John Tupper Saywell

The late Professor John Tupper (Jack) Saywell was one of Canada’s most distinguished political historians. He began teaching at the  University of Toronto in 1954, and was Editor of the Canadian Historical Review (1957 – 1963), and of the Canadian Annual Review (1960 – 1979). He was the author of The Office of Lieutenant-Governor: A Study in Canadian Government and Politics, which won the Delancey K. Jay Prize at Harvard University. His ‘Just Call Me Mitch’: The Life of Mitchell F. Hepburn (1991) won the Floyd Chalmers Award for the best book on Ontario history. He also wrote close to a dozen textbooks on Canadian history for schoolchildren. He became York University’s Founding Dean of the Faculty of Arts and Science in 1964, and from 1987 to 1998 was Director of the Graduate Program in History at York.  His students commemorated his career with Framing Canadian Federalism: Historical Essays in Honour of John T. Saywell (2009). In 2009 his colleagues, students and friends endowed the John T. Saywell Prize for Canadian Legal History, administered by the Osgoode Society. His partly autobiographical account of York’s early years, Someone to Teach Them: York and the Great University Explosion 1960-1973 , was published by the University of Toronto Press in 2008.

 

Osgoode Society for Canadian Legal History Books

Essays in the History of Canadian Law Volume 10: A Tribute to Peter Oliver (2008), editor with Jim Phillips and R. Roy McMurtry.

The Law Makers: Judicial Power and the Shaping of Canadian Federalism (2002).

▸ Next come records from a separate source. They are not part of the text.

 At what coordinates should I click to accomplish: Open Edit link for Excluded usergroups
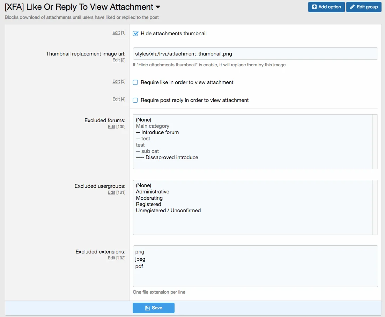(111, 192)
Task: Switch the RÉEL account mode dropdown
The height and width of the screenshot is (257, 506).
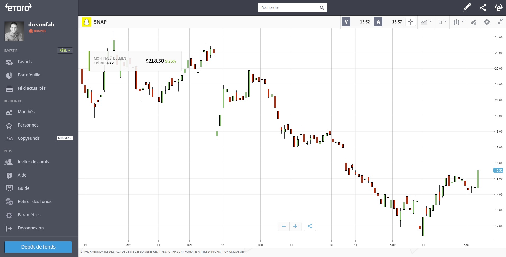Action: [65, 51]
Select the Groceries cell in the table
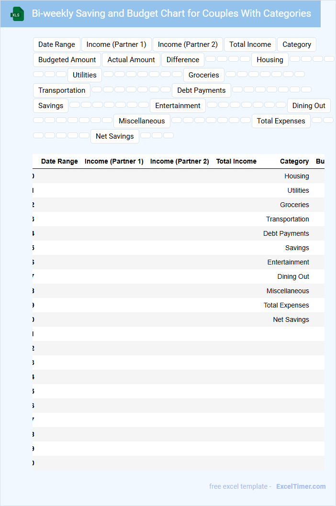The image size is (336, 506). pos(294,205)
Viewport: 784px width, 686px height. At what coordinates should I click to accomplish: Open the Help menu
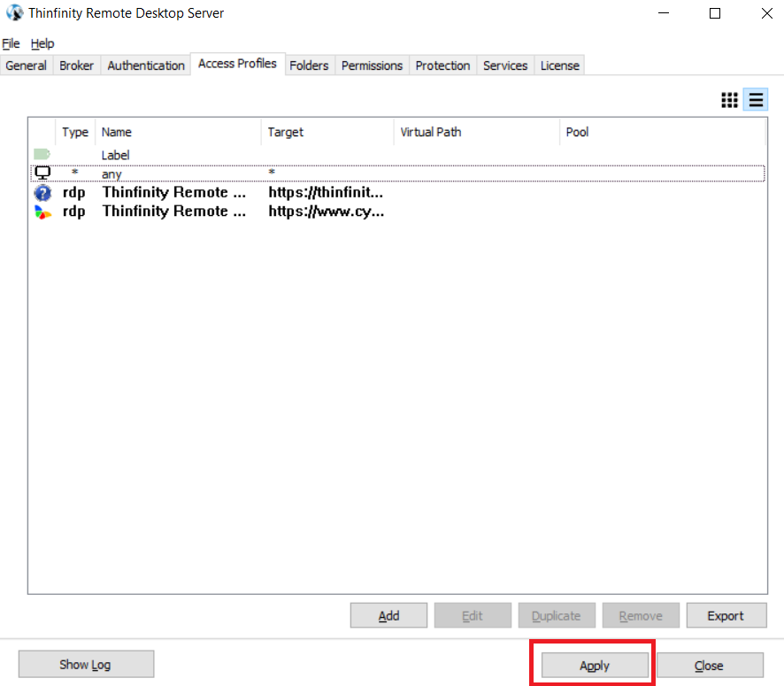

Chapters in Osgoode Society Books

“Introduction: Peter Oliver and the Osgoode Society for Canadian Legal History,” in J. Phillips,  R.R. McMurtry and J. Saywell, eds., Essays in the History of Canadian Law Volume 10: A Tribute to Peter Oliver  (2008), pp. 1-30.

Other Legal History Publications

The Office of Lieutenant-Governor: A Study in Canadian Government and Politics  (University of Toronto Press, 1957)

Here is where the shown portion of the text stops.